Anti-Takeover Effects of Provisions of the Articles, the By-Laws and the NYBCL
Under certain circumstances, certain provisions of the Company’s Articles, the Company’s By-Laws, and certain provisions of the NYBCL could have the effect of delaying or preventing a change in control of the Company or the Company’s management that shareholders may consider favorable or beneficial. Some of these provisions could discourage proxy contests and make it more difficult for shareholders to elect directors and take other corporate actions.
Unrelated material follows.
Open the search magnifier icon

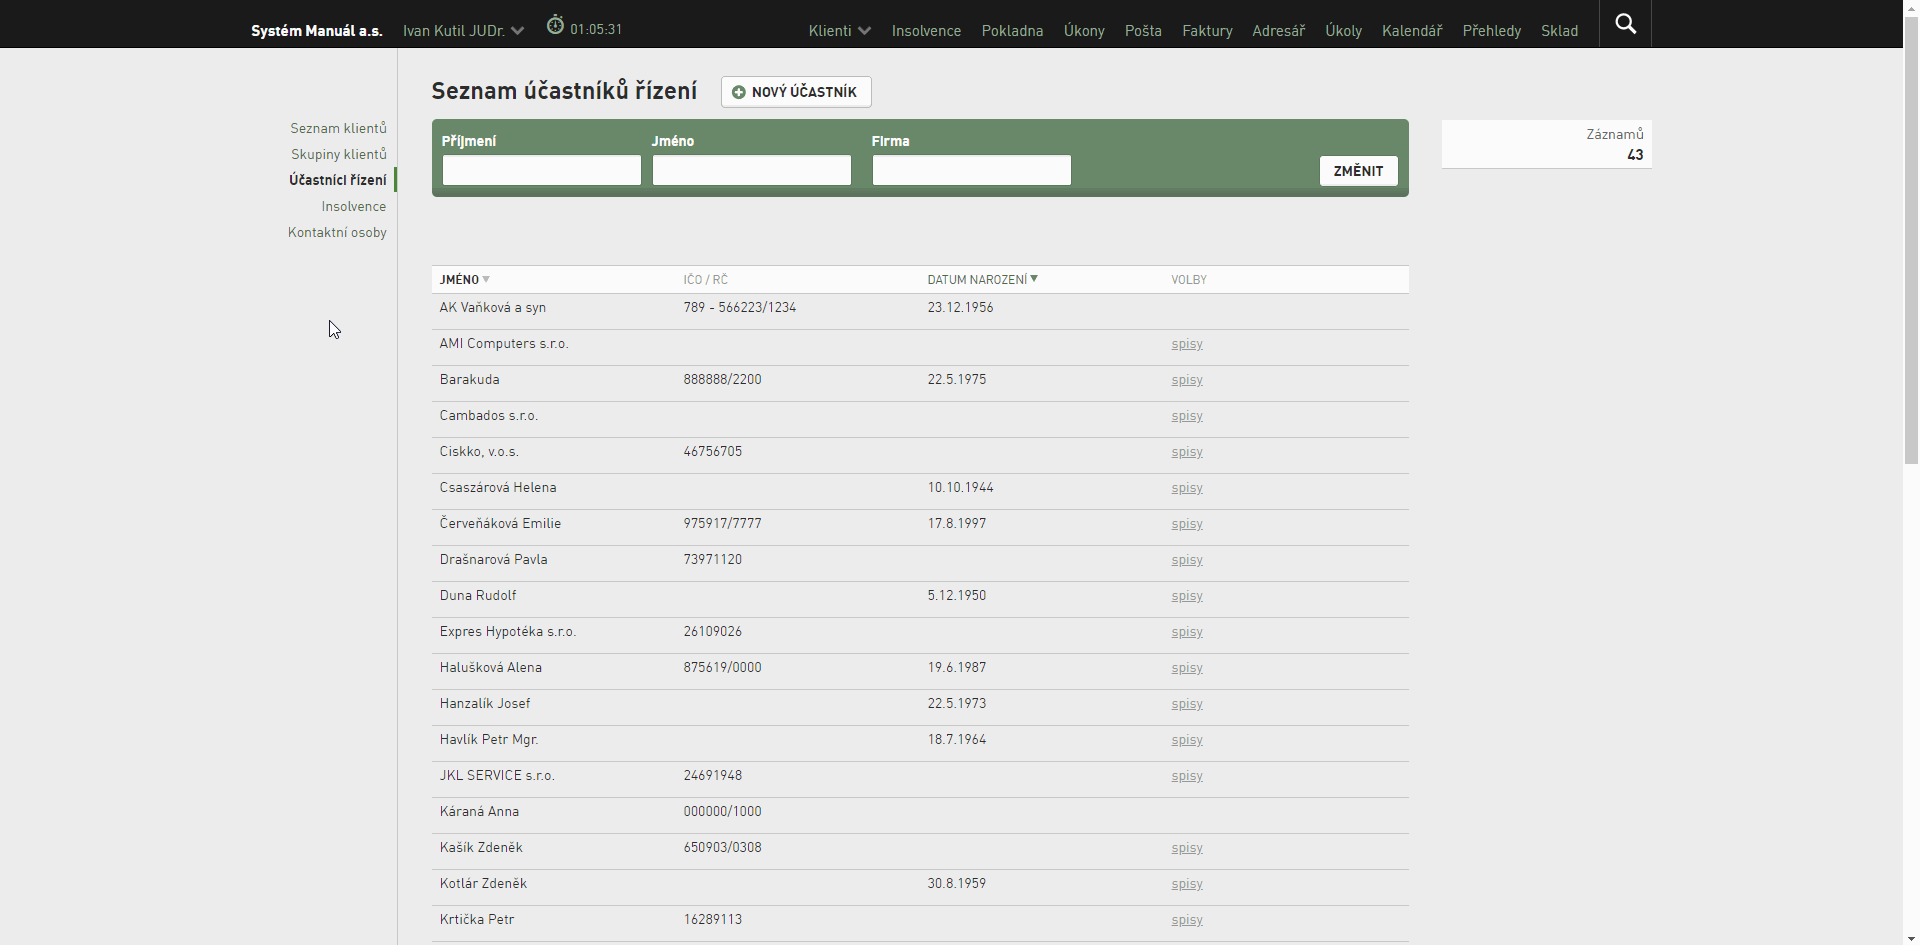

These provisions could also limit the price that investors might be willing to pay in the future for shares of the Common Stock.
Among other things, the Articles and the By-Laws provide:
authorization to issue “blank check” preferred stock, which is preferred stock that can be created and issued by the board of directors without prior shareholder approval, with rights senior to those of the Common Stock and Class A Stock;
a staggered board of directors, so that it would take three successive annual shareholder meetings to replace all of the Company’s directors;
a requirement that removal of directors may only be effected for cause and only upon the affirmative vote of at least eighty percent (80%) of the outstanding shares entitled to vote for directors, as well as a requirement that any vacancy on the board of directors may be filled only by the remaining directors;
a provision whereby any action required or permitted to be taken at any meeting of shareholders may be taken without a meeting, only if, prior to such action, all of the Company’s shareholders consent, the effect of which is to require that shareholder action may only be taken at a duly convened meeting; and
a requirement that any shareholder seeking to bring business before an annual meeting of shareholders must provide timely notice of this intention in writing and meet various other requirements.
Under the NYBCL, in addition to certain restrictions which may apply to “business combinations” involving the Company and an “interested shareholder,” a plan of merger or consolidation of the Company must be approved by two-thirds of the votes of all outstanding shares entitled to vote thereon.